Ojrzyński po piłkarskiej strzelaninie: I o to właśnie chodzi
Korona Kielce bardzo efektownie pokonała trzecią drużynę rumuńskiej II ligi FC Universitatea Cluj 6:0. Trener Leszek Ojrzyński miał po sparingu sporo powodów do optymizmu. - Koncentracja nam nie spadła, a to dobrze świadczy o zawodnikach - pochwalił swoją drużynę trener żółto-czerwonych.
Już w pierwszej połowie kielczanie zdobyli cztery bramki. Dwie kolejne dołożyli po przerwie. Choć początek - jak przyznaje szkoleniowiec - mógł mieć różne oblicza. Rywale postawili Koronie twarde warunki, a ta musiała przeciwstawić się lepszej grze przeciwnika.
- Na początku rywale szybko grali piłką i mieliśmy problem ich zatrzymać, a jak ją odbieraliśmy, to byliśmy trochę za nerwowi w rozegraniu i szybko traciliśmy. Całe szczęście, że w tym czasie przeciwnik miał tylko jedną klarowną sytuację i nie straciliśmy bramki. Szybko wyciągnęliśmy wnioski i zagraliśmy konkretniej i skuteczniej - przyznaje Leszek Ojrzyński.

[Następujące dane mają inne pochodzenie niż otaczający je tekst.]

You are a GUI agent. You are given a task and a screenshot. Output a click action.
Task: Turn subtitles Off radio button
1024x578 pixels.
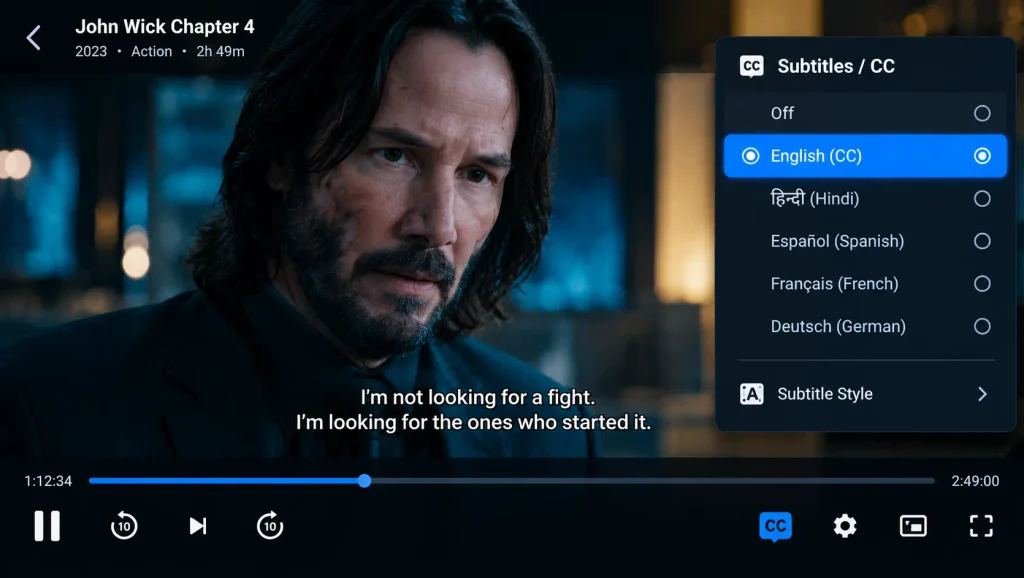pos(982,113)
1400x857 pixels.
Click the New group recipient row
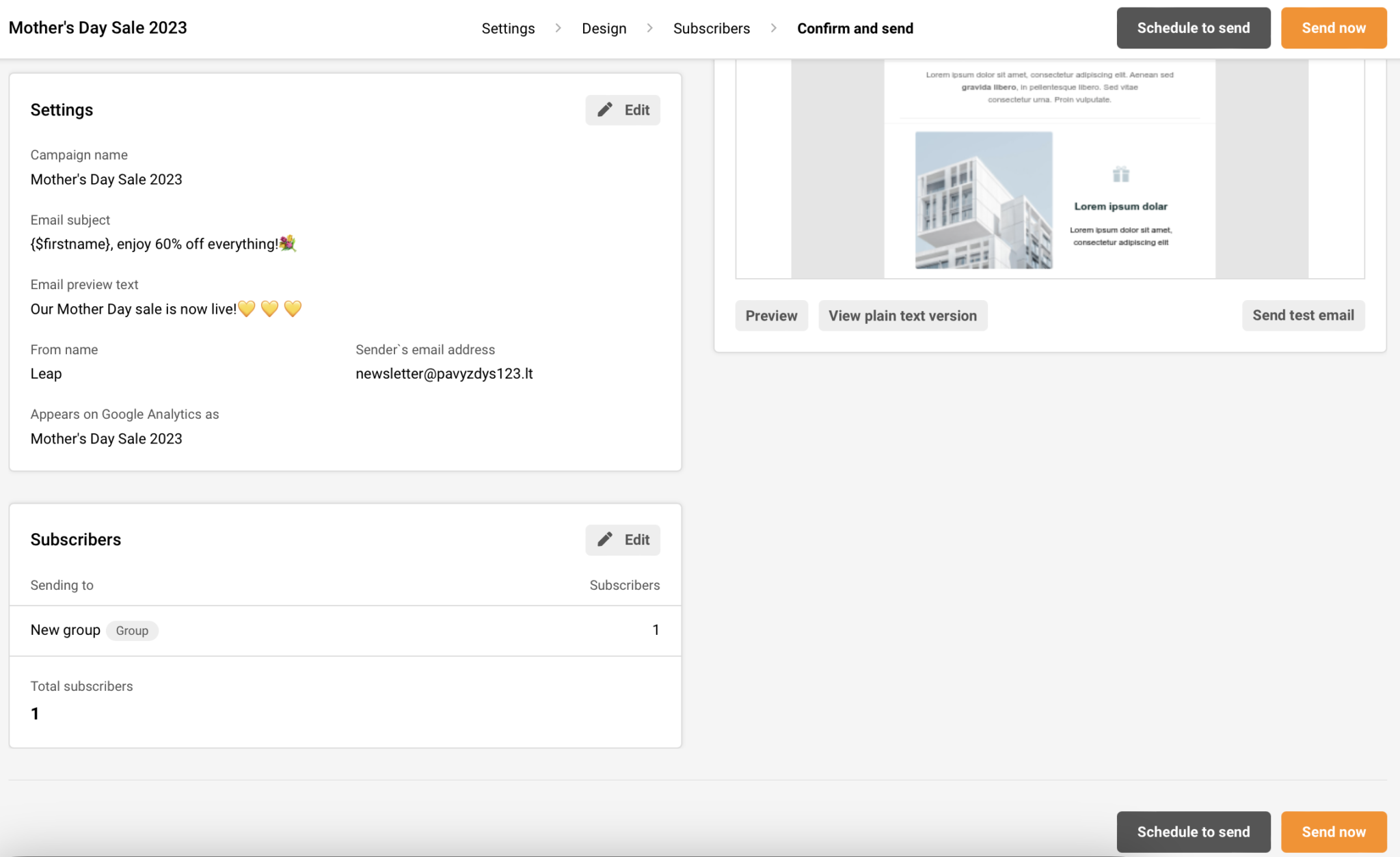click(66, 629)
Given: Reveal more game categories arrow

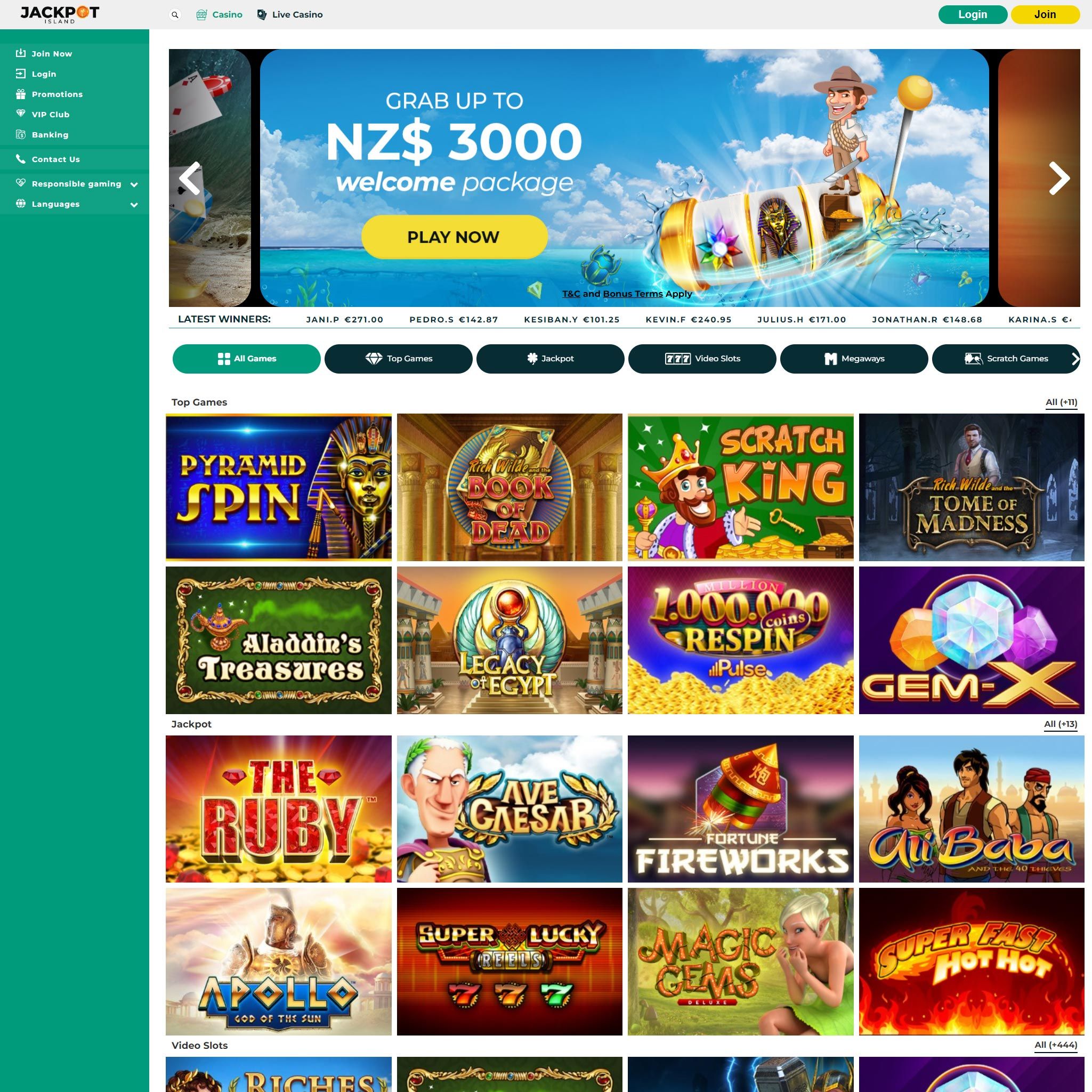Looking at the screenshot, I should click(1075, 358).
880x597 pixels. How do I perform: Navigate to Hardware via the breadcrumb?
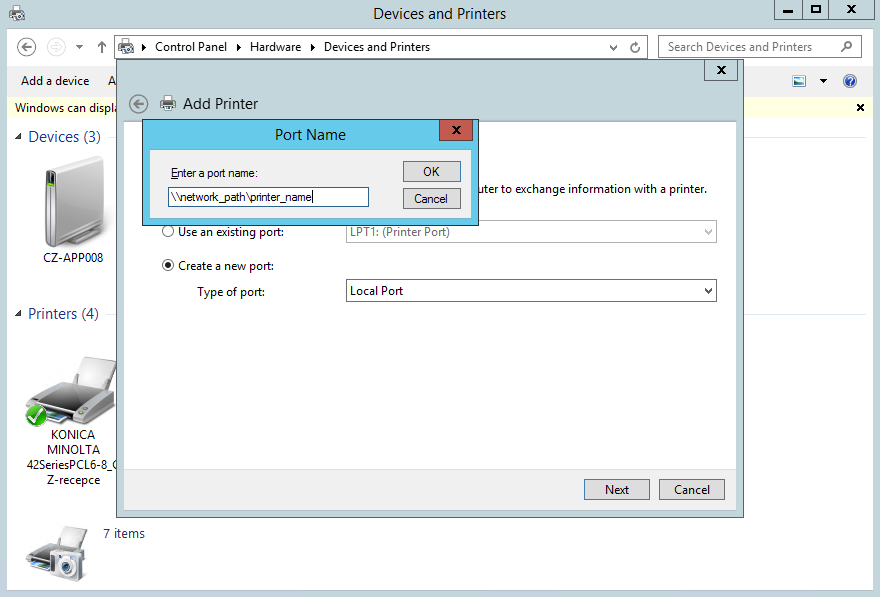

Worek z bramkami napoczął Grzegorz Szymusik (29'), a potem poszło już z górki. W przeciągu dwunastu minut do siatki trafili Jakub Górski (32'), Jewgienji Szykawka z rzutu karnego (34') i Filipe Oliveira (41'), a po przerwie dwa kolejne trafienia dołożyli Jakub Łukowski z rzutu karnego (55') i Piotr Malarczyk (57').
- Jesteśmy bardziej zadowoleni niż po pierwszym meczu (Korona przegrała 1:2 z FC Orenburg - przyp. red.). Zdobyliśym dużo bramek, nie straciliśmy żadnej i o to chodzi, aby grać na "zero z tyłu" i być skutecznym z przodu. Oczywiście były słabsze momenty w naszej grze, ale będziemy nad tym pracować. Musimy uczyć się skutecznej gry i dzisiaj ją chłopcy pokazali. Koncentracja nie spadła nam, a to dobrze świadczy o zawodnikach - podsumowuje Leszek Ojrzyński.
W środę kielczanie zagrają kolejny mecz, a ich rywalem będzie szósta drużyna kazachskiej ekstraklasy FK Aktobe.